Our Team Said: This pistol is twice the price of the M&P9. Is it twice the gun? Maybe, if you must have an all-steel handgun and must have the 1911 style. And that fabulous trigger counts a lot in the right direction, making this gun a viable compromise for both self defense and serious target work. We gave it a grade of B+.

S&W Model 952-2 Performance Center No. 170244 9mm, $2402

We could not tell what exactly this handgun was meant for, though it would do nicely at NRA Centerfire target events, just as did its 38 Special predecessor, the Model 52. We recently read the 52 was made in part on some odd machinery that broke a few years back, and S&W decided it was not worth the money to replace the machine, so they ceased production of the 52. Those of us who shot them always remark how extremely accurate they were. But while the 52 was a specialized one-use tool, the 952 has some possible uses as a self-defense handgun.

The 952 was made of stainless, with brightly polished sides and some matte accents. One “accent” was the grip safety, which was of black aluminum and needed to be gripped firmly to let the gun fire. The hammer will drop without that grip safety being squeezed, but the firing pin is blocked unless the safety is firmly mashed into place. The safety, hammer, trigger, slide stop, and sights were all matte blued. The rear sight was not only fully adjustable, it could be removed or drifted as needed by the removal of two locking Allen screws. The grip panels were walnut with stippled panels for traction. The front strap was serrated vertically, and the rear strap/safety had checkering to add traction to the gripping surfaces. The gun had a safety on the left side that went down to the “On” position, and was clearly not designed with fast self-defense shooting in mind. The gun could conceivably be carried cocked and unlocked, as can be done with a 1911, relying on the grip safety for security, but no one likes that plan. The relatively small hammer didn’t make it easy to cock one handed with any kind of speed.
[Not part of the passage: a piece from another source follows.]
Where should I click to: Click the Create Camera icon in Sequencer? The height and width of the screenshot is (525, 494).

The magazine held nine rounds in a single stack. It was easy to load, and the mag sides had numbered holes to tell how many rounds were loaded. The magazine well in the frame was beveled for speed reloading. The trigger pull was outstanding, though heavier than we liked 4.6 pounds. Accuracy was all you’d expect, with best groups in the one-inch region at 15 yards. This gun did not have the first-shot syndrome. All five went to the same place, every time. Rapid-fire shooting was productive, the gun making fast hits easy, and the great trigger helped. Still, we thought this handgun was at its best held one-handed, in the classic target stance, and if we did our part, the 952 would do its part very well indeed. We didn’t find the very best ammo for target shooting, but the Winchester 115-grain BEB seemed to do the best, with groups averaging just 1.1 inches. We suspect a diligent search for a light target load featuring swaged or cast lead bullets would pay long-term dividends for the serious target puncher.
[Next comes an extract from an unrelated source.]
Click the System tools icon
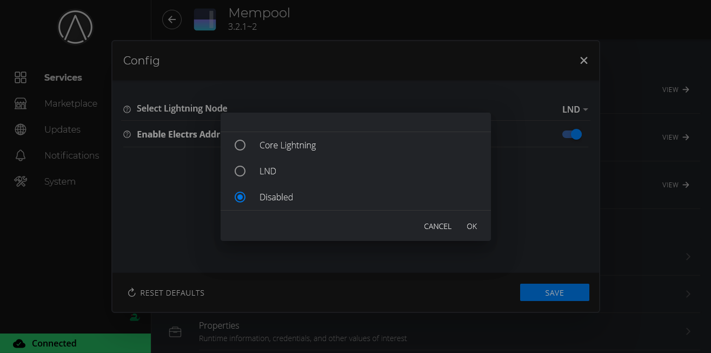 (21, 181)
Takedown was fairly easy and very revealing. Inside the tightly fitted pistol we found no stampings, and evidence of a whole lot of careful precision machining, more so than on any other pistol we’ve seen in recent memory. However, it was by no means easy to get this gun back together again. Lining up the barrel with the ball-type front barrel bushing was not bad, but not particularly fast, and it was not easy to reattach the slide to the frame. Compared to the two other test guns it was night versus day. The extreme precision of the 952’s construction and fitting do not go well with all the dirt and grit commonly found in the field.

A negative aspect of the lovely polished surfaces on the slide and frame is that they show every slight abrasion from wiping gritty powder dirt off the gun. And there’s no easy way to eliminate the myriad tiny scratches this makes in the gun. The serious collector will of course take very good care of such a piece, but the average gunny might find he’s created more scuffing than he’d care to see on so expensive a package.

Our Team Said: For self defense we’d pass on the 952, but for the collector of precision firearms, or for the Centerfire NRA shooter it would be a fine choice. This one cost three times the price of the M&P9, and was not in the same ballpark for self-defense, but in a class by itself for accuracy and precision workmanship. In the self-defense realm we’d give it a C, but for its intended use as a target pistol and for its excellent workmanship it has to be an A.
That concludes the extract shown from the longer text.